About this task - From the first line of the data through the line containing "Benzo[a]pyrene (32, 1149)", return each line exactly.

Listed entries -
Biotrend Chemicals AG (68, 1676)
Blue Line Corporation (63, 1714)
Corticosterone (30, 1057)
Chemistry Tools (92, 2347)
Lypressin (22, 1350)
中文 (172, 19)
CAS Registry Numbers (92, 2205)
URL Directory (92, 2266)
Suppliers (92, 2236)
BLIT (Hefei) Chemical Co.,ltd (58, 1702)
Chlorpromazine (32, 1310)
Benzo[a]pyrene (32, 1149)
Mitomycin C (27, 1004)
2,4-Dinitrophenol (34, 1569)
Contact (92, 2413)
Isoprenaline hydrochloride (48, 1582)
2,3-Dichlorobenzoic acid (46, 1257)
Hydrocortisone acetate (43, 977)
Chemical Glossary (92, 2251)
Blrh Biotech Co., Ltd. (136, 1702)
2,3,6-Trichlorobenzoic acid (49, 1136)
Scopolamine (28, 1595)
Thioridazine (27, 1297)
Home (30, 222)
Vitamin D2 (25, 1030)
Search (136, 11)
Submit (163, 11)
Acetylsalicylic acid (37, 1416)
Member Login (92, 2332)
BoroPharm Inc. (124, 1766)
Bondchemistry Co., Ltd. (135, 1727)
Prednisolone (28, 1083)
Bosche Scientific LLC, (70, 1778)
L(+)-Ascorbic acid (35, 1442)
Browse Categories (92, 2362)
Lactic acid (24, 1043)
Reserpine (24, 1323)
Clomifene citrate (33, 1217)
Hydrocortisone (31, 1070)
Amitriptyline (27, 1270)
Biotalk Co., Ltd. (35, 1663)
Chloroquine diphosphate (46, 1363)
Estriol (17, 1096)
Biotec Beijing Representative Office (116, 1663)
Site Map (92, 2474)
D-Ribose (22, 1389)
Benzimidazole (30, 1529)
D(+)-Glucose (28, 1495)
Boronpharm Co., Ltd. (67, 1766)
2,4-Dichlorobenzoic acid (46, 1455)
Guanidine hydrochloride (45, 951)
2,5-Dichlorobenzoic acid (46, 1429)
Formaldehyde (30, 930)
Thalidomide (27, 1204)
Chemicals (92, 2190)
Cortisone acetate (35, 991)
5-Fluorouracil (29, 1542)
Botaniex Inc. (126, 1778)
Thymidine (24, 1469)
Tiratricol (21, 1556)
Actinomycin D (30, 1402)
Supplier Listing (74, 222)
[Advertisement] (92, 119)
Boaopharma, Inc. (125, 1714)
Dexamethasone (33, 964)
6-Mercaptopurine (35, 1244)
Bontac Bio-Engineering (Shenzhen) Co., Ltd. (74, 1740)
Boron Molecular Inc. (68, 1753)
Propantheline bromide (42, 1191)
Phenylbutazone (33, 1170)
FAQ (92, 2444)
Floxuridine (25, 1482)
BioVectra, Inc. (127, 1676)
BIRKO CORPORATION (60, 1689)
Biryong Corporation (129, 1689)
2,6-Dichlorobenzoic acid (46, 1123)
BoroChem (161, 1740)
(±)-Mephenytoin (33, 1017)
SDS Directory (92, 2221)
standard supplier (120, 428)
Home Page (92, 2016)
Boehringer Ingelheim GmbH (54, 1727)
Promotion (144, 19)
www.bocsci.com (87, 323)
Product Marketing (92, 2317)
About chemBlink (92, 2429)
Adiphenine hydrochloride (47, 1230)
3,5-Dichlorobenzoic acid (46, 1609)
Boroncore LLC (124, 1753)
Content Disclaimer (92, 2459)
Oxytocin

Worked solution -
Biotrend Chemicals AG (68, 1676)
Blue Line Corporation (63, 1714)
Corticosterone (30, 1057)
Chemistry Tools (92, 2347)
Lypressin (22, 1350)
中文 (172, 19)
CAS Registry Numbers (92, 2205)
URL Directory (92, 2266)
Suppliers (92, 2236)
BLIT (Hefei) Chemical Co.,ltd (58, 1702)
Chlorpromazine (32, 1310)
Benzo[a]pyrene (32, 1149)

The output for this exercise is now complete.